The malaise stems from long-term challenges: soaring energy costs since the loss of Russian gas supplies, fierce competition from China in manufacturing, and the government's restrictive fiscal "debt brake" rule that limits large-scale stimulus. Industrial output has declined steadily, falling about 12 percent since 2018, while construction has faced repeated downturns.
Earlier optimism had been fueled by government plans to pour hundreds of billions of euros into infrastructure renewal and rearmament, alongside a string of more positive indicators since the start of 2025. In July, business morale rose for the seventh consecutive month, reaching its highest point in years, and prominent think tanks such as DIW revised their growth projections upward.
But ING's chief economist Carsten Brzeski warned that this confidence was misplaced, driven mainly by "temporary front-loading as US customers rushed to get orders in before new tariffs took effect."
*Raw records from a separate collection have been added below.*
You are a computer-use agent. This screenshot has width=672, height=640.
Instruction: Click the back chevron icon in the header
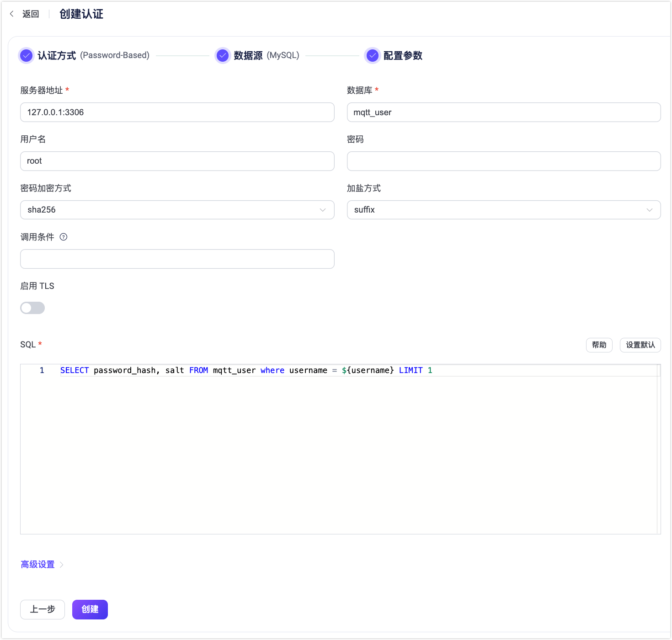pos(11,14)
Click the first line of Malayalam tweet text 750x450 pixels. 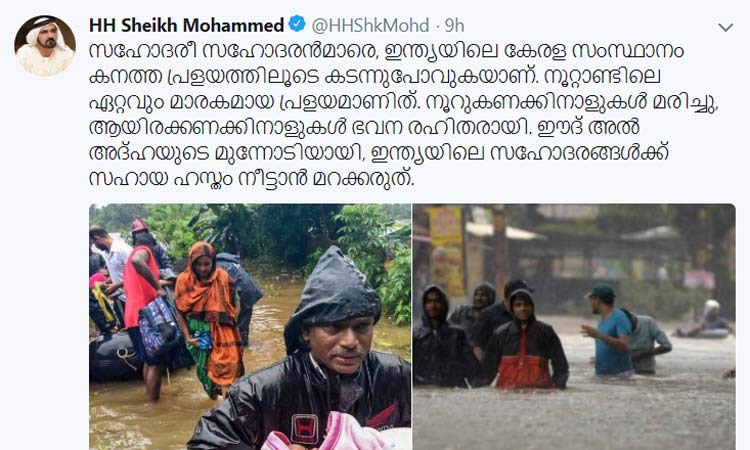[386, 51]
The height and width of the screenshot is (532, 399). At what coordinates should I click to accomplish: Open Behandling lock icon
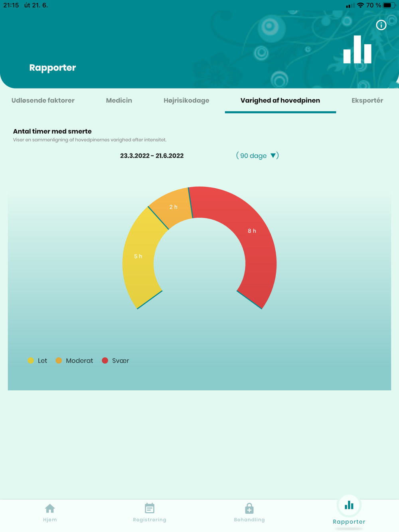249,508

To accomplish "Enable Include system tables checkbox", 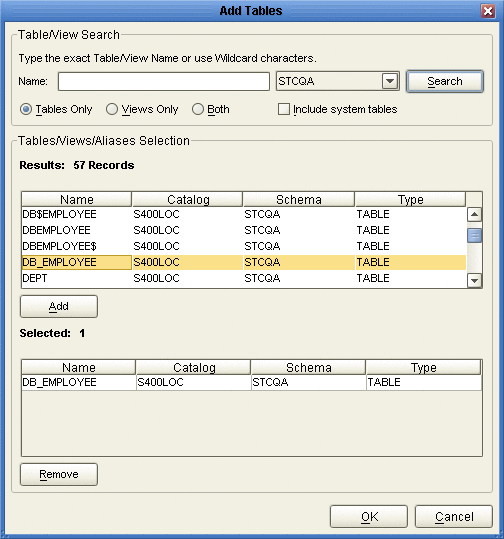I will [284, 109].
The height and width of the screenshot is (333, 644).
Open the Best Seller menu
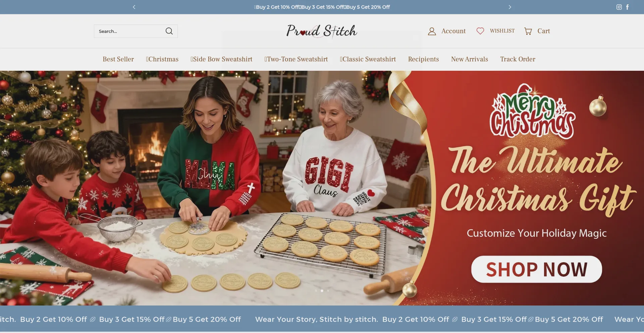[x=118, y=59]
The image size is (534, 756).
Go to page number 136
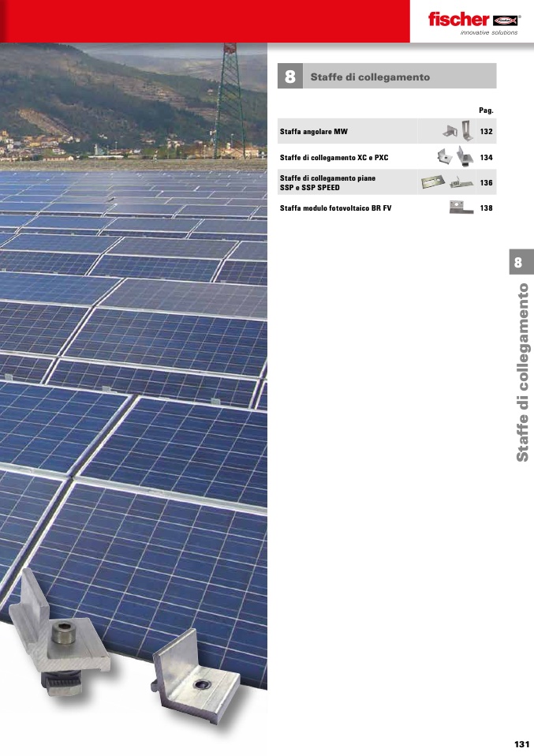pos(487,183)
"Optimism alone doesn't bring back growth," Brzeski told AFP. "A full reversal of previous US front-loading effects has pushed the German economy back into recessionary territory."
Although the United States and the European Union reached an agreement in late July to stave off an all-out trade war, exporters remain uncertain about how the deal will be implemented. The arrangement leaves most EU products facing a 15-percent tariff, while German cars remain subject to a 27.5 percent duty until the EU passes legislation to scrap its own levies on American industrial goods.
"It is hard to see how the export-dependent German economy will be able to get out of seemingly never-ending stagnation," Brzeski added.
Political Strains
On the domestic front, debates over fiscal policy risk adding to the country's difficulties. Finance Minister Lars Klingbeil of the Social Democrats has floated potential tax increases to close a projected €30 billion gap in the 2027 budget. The idea met with swift opposition from Chancellor Friedrich Merz's Christian Democrats, who argue that lowering business taxes is essential to restore competitiveness.
"The tax burden for companies in Germany is already high," said Economy Minister Katherina Reiche of the CDU. "We need to talk about reducing the tax burden, not increasing it."
Brzeski warned that prolonged wrangling over austerity or tax changes could dampen confidence further: "The longer a debate on potential austerity measures lasts, the higher the risk that households and companies will hold back spending and investment decisions."
With exports under strain, industrial production depressed, and fiscal debates unresolved, Germany faces its most serious economic challenge in decades. Structural weaknesses, from energy dependence to lack of domestic demand, have left the country "too comfortable in stagnation," as Brzeski put it, raising doubts over whether recovery will arrive before 2026.